Below, we summarize the ``pySubnetSB`` API.

## Single Reference, Single Target: Simple Case
Here we illustrate ``pySubnetSB`` for two small networks using default values in the API call.
The reference and target models are:

    reference_model = """
        R1: S2 -> S3; k2*S2
        R2: S1 -> S2; k1*S1
        
        S1 = 5
        S2 = 0
        k1 = 1
        k2 = 1ef
        """
        
    target_model = """
        T1: A -> B; k1*A
        T2: B -> C; k2*B
        T3: B + C -> ; k3*B*C
        
        A = 5
        B = 0
        k1 = 1
        k2 = 1
        k3 = 0.2
        """

To use ``pySubnetSB``, execute

    !pip install pySubnetSB
    from pySubnetSB.api import ModelSpecification findReferenceInTarget, findReferencesInTargets, makeSerializationFile

The API call is
    
    result = findReferenceInTarget(reference_model, target_model)

``result.mapping_pairs`` describes how species and reactions in the target are mapped to the reference. This is a list with two elements. 

    Mapping pairs: [species: [1 2 0], reaction: [1 0]]

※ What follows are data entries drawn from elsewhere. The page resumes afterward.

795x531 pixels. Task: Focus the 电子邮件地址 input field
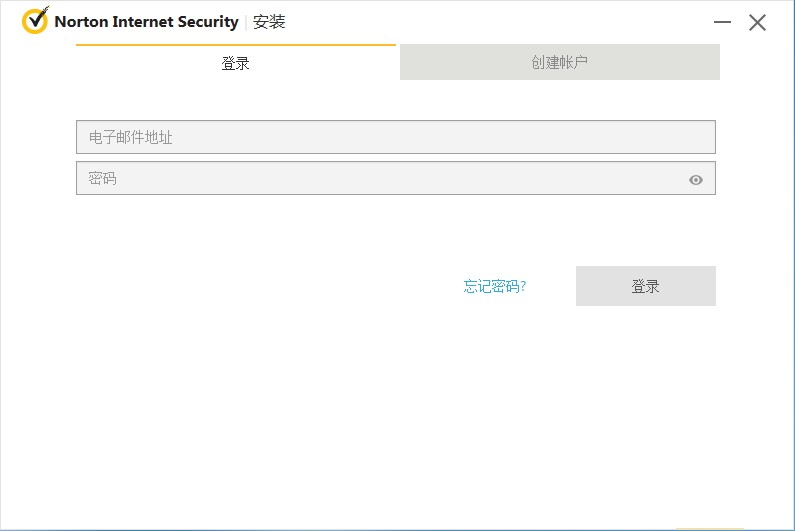click(x=395, y=137)
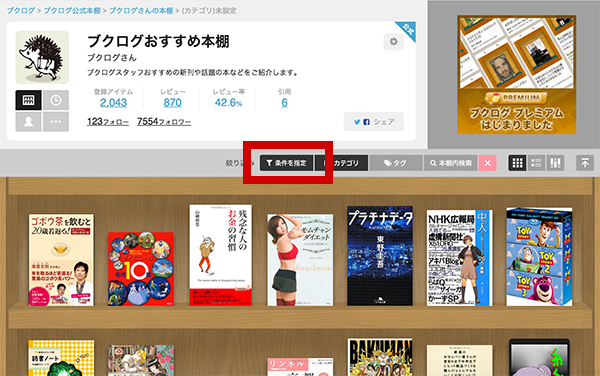Expand the カテゴリ filter menu
Screen dimensions: 600x376
pos(341,163)
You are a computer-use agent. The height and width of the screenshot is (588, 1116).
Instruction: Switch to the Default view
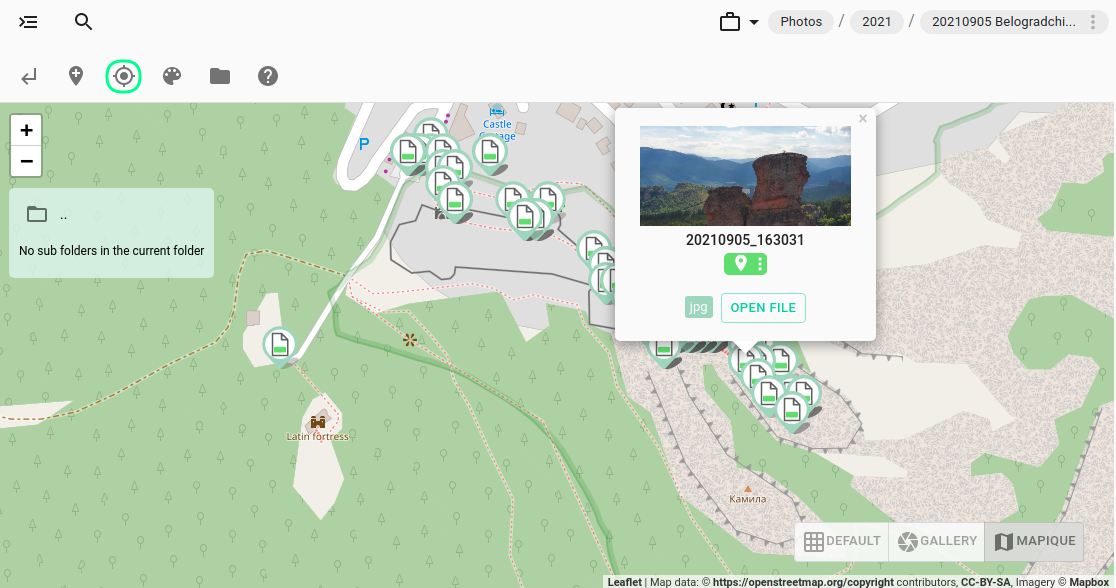pos(842,541)
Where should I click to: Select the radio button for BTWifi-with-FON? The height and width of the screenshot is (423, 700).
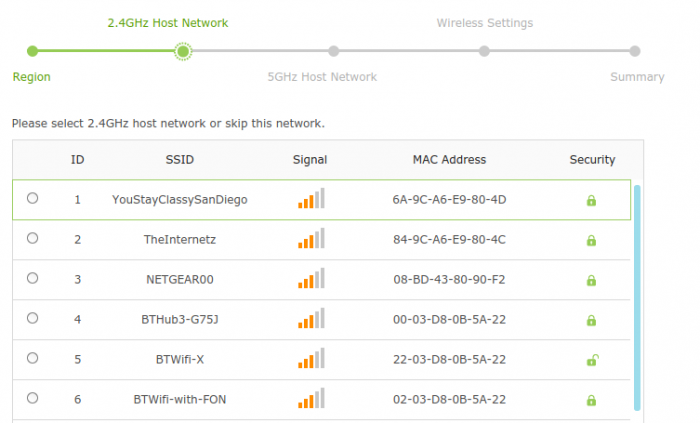pos(32,398)
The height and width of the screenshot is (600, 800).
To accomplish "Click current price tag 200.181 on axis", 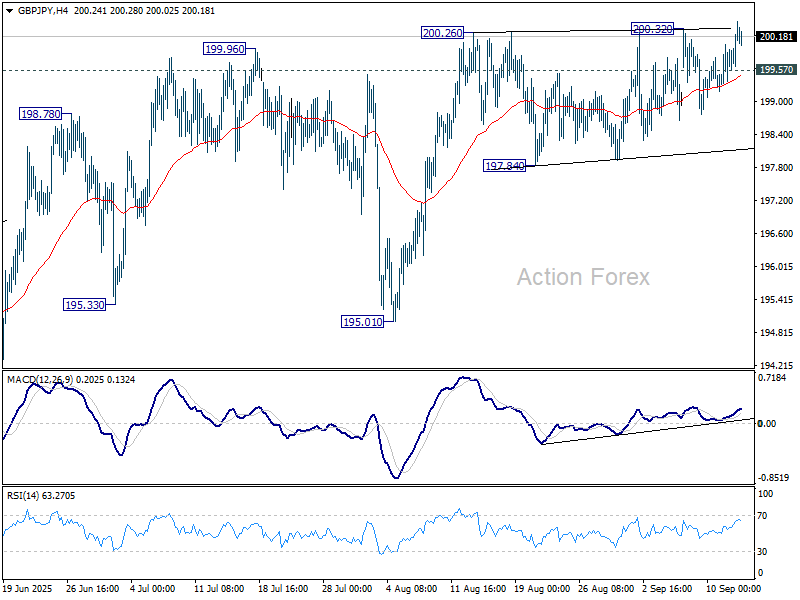I will pyautogui.click(x=776, y=37).
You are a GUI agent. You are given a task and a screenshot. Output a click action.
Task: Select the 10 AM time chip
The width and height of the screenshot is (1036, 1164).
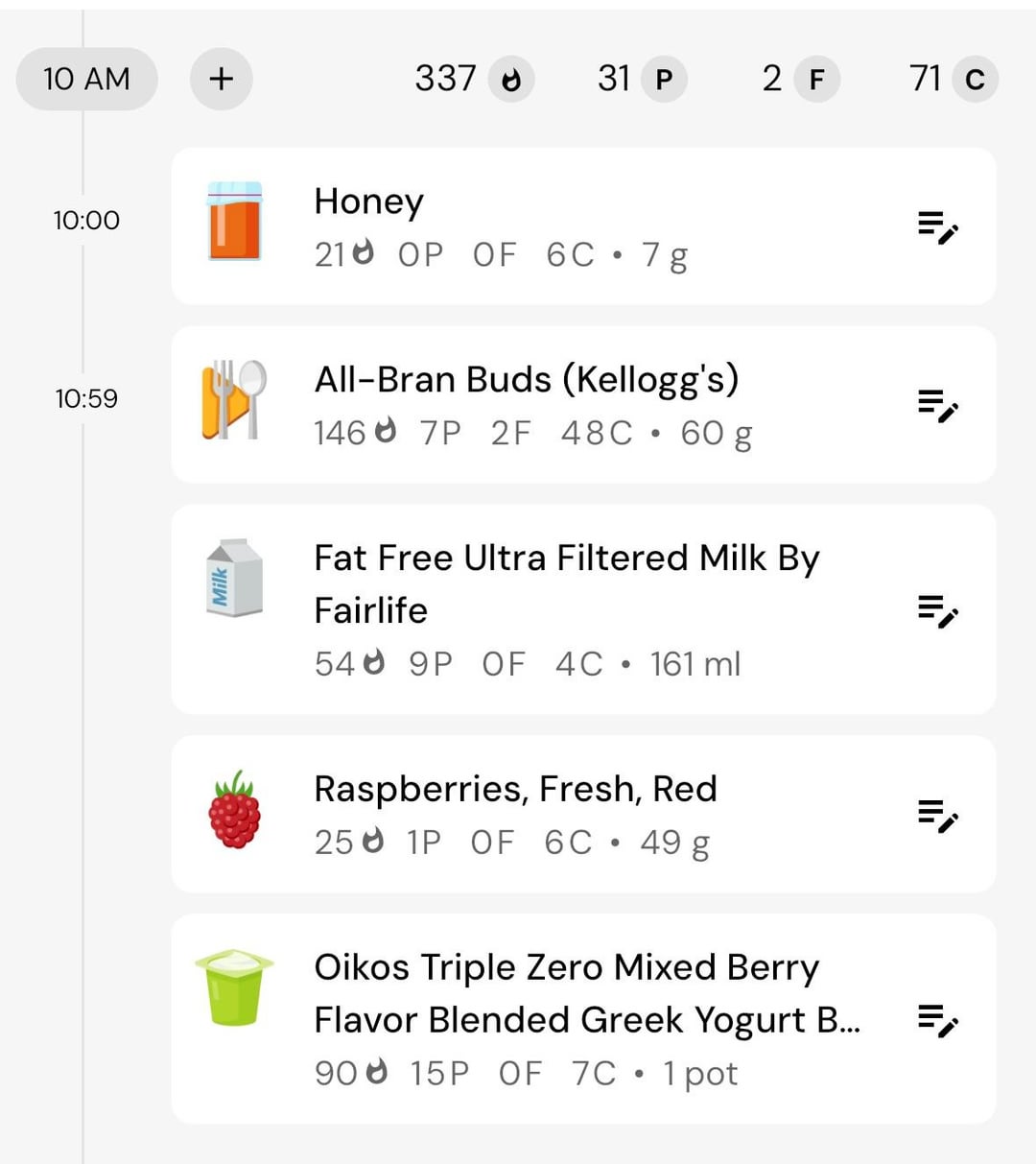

A mapping pair is a list of two lists. The first list is the species mapping. The i-th position in this list is for the i-th reference species. (Species and reactions are indexed by the sequence in which they are encountered in the model.) The first position in this list (Python index 0) contains a 1. This means that ``S2``, the first reference species (index 0), is mapped to target species ``B`` (target species indexed as 1).  The reaction list indicates that reaction ``R1`` (index 0 in the reference) is mapped to reaction ``T2`` (index 1 in the target).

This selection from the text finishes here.